* Selected excerpt
Not every talented artist becomes an Absolute Master and achieves universal global acclaim, riches, and immortality. In fact, most artists struggle. Here are five of my favorite recording artists who "shoulda been bigger." You might say that they've had fine careers, and you're right. All I'm saying is that they produce work of such a high quality that more people should know them. So much popular stuff is junk: these are really fine artists who are under-appreciated.

Here are five of my favorites:


I'm not the only person who wanted – and expected -- Shelby Lynne to be a big star. She was an early protégé of Willie Nelson and won the Country Music Association Horizon Award in 1991. She recorded six albums before she won the Grammy for Best New (!) Artist in 1999, so she had powerful people on her side. She has a great, smoky voice and she's absolutely gorgeous. So why isn't she a big star?

Well, music is changing, and Shelby is a very particular, hard-to-categorize artist. I suppose you'd find her CDs under "Country" in a record store (if record stores still existed), but her music is equally influenced by soul, rock, pop, blues, and gospel music. She was born in Virginia and spent most of her youth in the South, so her music is a personal gumbo of those influences. She's very hard to pin down, changing styles almost from album to album.

* Records
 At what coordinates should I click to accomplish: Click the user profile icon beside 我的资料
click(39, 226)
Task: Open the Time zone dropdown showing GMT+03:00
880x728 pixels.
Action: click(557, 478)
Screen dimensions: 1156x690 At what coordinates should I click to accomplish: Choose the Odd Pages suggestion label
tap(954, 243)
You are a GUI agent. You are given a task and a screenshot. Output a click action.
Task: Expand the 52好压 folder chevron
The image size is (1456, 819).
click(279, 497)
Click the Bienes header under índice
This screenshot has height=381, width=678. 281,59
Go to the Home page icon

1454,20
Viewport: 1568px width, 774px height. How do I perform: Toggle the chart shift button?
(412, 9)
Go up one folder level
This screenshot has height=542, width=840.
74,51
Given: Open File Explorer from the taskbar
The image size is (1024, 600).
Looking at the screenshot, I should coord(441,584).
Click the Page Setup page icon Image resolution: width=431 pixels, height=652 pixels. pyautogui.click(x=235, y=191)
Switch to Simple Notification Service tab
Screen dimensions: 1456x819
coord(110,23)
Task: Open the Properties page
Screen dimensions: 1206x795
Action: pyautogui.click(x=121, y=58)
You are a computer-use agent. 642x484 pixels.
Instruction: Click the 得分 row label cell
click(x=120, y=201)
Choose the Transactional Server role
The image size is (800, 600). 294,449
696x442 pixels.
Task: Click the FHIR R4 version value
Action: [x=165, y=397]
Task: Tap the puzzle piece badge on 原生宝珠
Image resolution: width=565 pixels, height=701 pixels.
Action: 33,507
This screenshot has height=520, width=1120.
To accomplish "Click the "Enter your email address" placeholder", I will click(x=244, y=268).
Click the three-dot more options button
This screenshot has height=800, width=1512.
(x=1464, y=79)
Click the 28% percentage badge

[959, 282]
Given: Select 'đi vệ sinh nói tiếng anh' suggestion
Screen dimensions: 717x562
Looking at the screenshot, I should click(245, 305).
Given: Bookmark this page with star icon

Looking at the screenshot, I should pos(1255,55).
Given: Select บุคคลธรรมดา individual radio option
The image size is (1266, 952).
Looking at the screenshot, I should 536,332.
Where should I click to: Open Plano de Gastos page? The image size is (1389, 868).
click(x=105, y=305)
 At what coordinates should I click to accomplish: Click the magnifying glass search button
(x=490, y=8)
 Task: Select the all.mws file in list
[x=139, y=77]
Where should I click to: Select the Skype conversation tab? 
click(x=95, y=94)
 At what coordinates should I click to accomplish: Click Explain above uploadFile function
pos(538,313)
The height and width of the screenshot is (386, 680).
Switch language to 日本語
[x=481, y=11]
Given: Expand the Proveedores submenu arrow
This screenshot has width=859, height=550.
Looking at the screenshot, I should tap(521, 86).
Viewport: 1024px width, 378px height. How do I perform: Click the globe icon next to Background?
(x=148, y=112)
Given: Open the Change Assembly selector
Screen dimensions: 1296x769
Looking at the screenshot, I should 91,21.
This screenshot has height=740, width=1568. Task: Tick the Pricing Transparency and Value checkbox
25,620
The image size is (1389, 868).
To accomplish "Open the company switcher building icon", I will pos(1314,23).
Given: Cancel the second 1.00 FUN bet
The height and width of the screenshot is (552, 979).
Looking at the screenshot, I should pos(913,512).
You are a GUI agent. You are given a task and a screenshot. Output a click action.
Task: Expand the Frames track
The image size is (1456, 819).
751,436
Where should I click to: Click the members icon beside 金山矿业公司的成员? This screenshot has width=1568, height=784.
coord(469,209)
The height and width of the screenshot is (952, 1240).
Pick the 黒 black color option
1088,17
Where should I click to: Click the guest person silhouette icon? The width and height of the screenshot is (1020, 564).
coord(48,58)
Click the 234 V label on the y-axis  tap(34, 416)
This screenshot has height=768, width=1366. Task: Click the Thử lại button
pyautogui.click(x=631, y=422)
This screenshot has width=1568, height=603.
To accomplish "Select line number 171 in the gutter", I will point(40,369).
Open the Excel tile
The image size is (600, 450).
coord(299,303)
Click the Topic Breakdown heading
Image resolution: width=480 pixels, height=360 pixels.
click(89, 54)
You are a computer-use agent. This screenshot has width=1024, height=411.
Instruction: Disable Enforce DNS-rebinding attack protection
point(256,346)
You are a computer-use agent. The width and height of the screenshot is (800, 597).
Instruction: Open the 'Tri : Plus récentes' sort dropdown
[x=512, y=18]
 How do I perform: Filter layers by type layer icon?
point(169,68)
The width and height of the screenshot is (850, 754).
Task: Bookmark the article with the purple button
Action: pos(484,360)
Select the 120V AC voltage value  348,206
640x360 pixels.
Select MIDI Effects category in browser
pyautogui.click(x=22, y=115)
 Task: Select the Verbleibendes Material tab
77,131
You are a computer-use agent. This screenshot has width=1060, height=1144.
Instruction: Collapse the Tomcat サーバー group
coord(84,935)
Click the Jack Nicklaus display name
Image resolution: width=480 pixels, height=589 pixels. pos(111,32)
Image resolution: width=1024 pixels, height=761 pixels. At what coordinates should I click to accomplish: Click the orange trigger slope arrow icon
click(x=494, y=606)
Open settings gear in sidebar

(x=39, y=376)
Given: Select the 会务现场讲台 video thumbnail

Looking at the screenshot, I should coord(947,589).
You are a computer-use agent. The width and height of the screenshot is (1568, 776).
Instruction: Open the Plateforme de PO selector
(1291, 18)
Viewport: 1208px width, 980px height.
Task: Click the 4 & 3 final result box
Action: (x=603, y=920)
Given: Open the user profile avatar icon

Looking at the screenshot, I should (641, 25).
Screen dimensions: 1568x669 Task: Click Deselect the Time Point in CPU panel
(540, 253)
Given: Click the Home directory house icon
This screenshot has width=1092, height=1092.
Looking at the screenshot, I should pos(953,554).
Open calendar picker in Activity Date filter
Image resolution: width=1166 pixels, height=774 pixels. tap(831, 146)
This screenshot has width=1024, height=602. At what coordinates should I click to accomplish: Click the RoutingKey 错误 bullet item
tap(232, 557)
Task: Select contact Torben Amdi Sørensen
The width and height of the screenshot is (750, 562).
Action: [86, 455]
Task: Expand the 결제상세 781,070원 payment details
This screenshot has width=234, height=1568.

* Exercise task A
In the piece on under-appreciated recording artists, what award did Shelby Lynne win in 1999?
* Exercise task B
Name every musical genre that the piece on under-appreciated recording artists says influences Shelby Lynne's music equally with the country category her CDs would be filed under.
* Exercise task C
Carry on the piece about under-appreciated recording artists, picking up right after its final sentence.

* Exercise answer A
She won the Grammy for Best New Artist.

* Exercise answer B
Soul, rock, pop, blues, and gospel.

* Exercise answer C
She writes most of her own songs; she's a good but not great songwriter. Occasionally, she'll strike songwriting gold (see below), but mainly she's a great singer: sultry and soulful, no matter she sings. Probably her closest thing to a hit record lately was "JUST A LITTLE LOVIN'," a tribute album to Dusty Springfield which stands up quite nicely in comparison to the work of the great British pop diva. Shelby's best overall album is "I AM SHELBY LYNNE." That's the one to buy.

Of course, the famous story about her is that her father shot and killed her mother and then committed suicide, right in front of Shelby and her sister, the country singer Allison Moorer, a performer in her own right and Steve Earle's seventh wife. That sounds like a country song right there.

Shelby's not a big star: she's a "cult" artist, with her small, but rabid following. She keeps changing record labels, changing styles to pursue her musical interests, and putting out her work. I hope that's good enough for her.

"Gotta Get Back" – from Austin City Limits --

"I Only Want To Be With You" – from her Dusty Springfield tribute album – a live version from the Craig Ferguson show

"Your Lies" – live on the Jools Holland show --

"I Can't Wait" – Shelby with Chris Isaak – as he says: "Lookin' like an angel, singin' like an angel."

A very young Shelby rocking Mel Carter's "Hold Me, Thrill Me, Kiss Me" --



Kim Richey has been releasing albums of smart, sensitive, tuneful country/pop songs for twenty years and doesn't seem to be getting anywhere. She started off with a full band and a big push, and now she's touring solo, or perhaps with an extra guitarist. For someone as massively talented as Kim Richey, it must be a grind. She keeps putting out record after record of good songs; someone should notice.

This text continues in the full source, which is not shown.